Last year, the wave of storms and hurricanes continued, causing havoc in the Caribbean, Venezuela, the southeastern United States and Asia. In September and October, climatological phenomena in Central America caused floods and landslides. Hurricanes like Irene, José and Lenny affected Costa Rica, El Salvador, Guatemala, Honduras, Nicaragua and the Lesser Antilles. In the Caribbean, hurricane Lenny affected mostly the port and tourism infrastructure of Antigua and Barbados, St. Kitts-Nevis, Dominica, St. Lucia, Grenada, and St. Vincent and the island of St. Martin. The worst disaster of all hit Venezuela in December; it was described as the worst tragedy in the country’s contemporary history. As this magazine went to press, the full scale of the impact had yet to be confirmed, and the number of deaths were estimated at anywhere between 350 and 30,000.

Forest fires have increased, particularly as a result of the drought that preceded ENSO in Central America and in large areas of Brazil, Bolivia and Argentina. In Ascensión de Guarayos, in the Bolivian region of Santa Cruz, a great fire started in August 1999 as a result of slash-and-burn practices and the burning of waste near the town. The low relative humidity and strong winds made the fires spread rapidly, affecting dwellings and residents. According to the National Civil Defense Service, forests, farms and small communities were still being affected by the fires as late as December.

Central America and South America, particularly along the Pacific coast, are areas of high seismic activity. According to PAHO/WHO figures, some 100,000 people died in Latin America as a result of quakes in the 20th Century, and the number of the injured is much larger.

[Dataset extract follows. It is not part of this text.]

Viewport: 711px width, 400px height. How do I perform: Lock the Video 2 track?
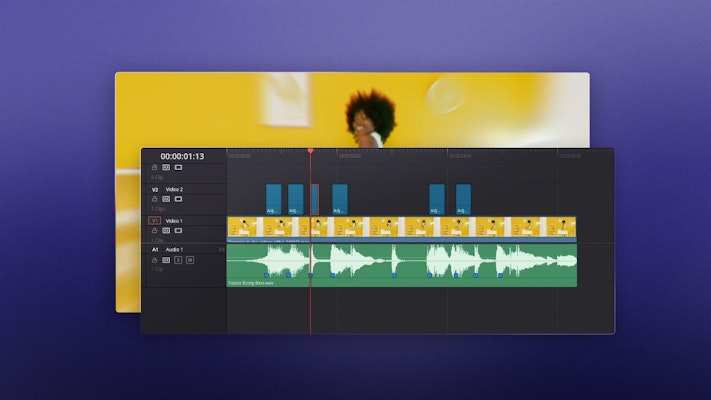[154, 199]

On 25 January 1999, an earthquake of 6.2 Mw was reported in Colombia’s Midwest, causing severe damage to the city of Armenia, including losses equivalent to 1.5% of the country’s GNP, according to the Centre for Disaster and Risk Studies (CEDERI) of the University of the Andes, Colombia. The Tehuacán earthquake of 15 June 1999 took place at 15:41:06, with a magnitude of 7.0 Mw; the epicentre was located southeast of the city of Tehuacán, Puebla, in Mexico. On 22 June 1999, a new quake hit the state of Guerrero, also in Mexico. On 11 July, a 7.0 quake on the Richter scale hit Guatemala; the epicentre lay in the Atlantic ocean floor, facing the coast of Izabal, the country’s main port and the area that was hardest hit by hurricane Mitch. On that same day, a 6.4 quake on the Richter scale hit Tegucigalpa, capital of Honduras. In early October 1999, a 7.4 quake on the Richter scale rocked the Mexican states of Guerrero and Oaxaca; strong rains and floods destroyed bridges and isolated communities, hindering rescue and evacuation efforts.

In Latin America, the hazards associated with volcanic eruptions include lave flows and pyroclastic flows, ashfall, mud flows and toxic gases. The degree of risk posed by a volcano is estimated on the basis of the recurrence of its activity. Volcanoes with a more frequent recurrence of activity (less than 100 years between episodes) are considered a greater threat that those with a less frequent recurrence. A wave of seismic activity has unleashed volcanic activity in many parts of the region, as can be seen in articles below from Ecuador, Mexico and Nicaragua.

This combination of hazards and risks requires integrated, multi-sectoral solutions, as proposed in the International Strategy for Disaster Reduction.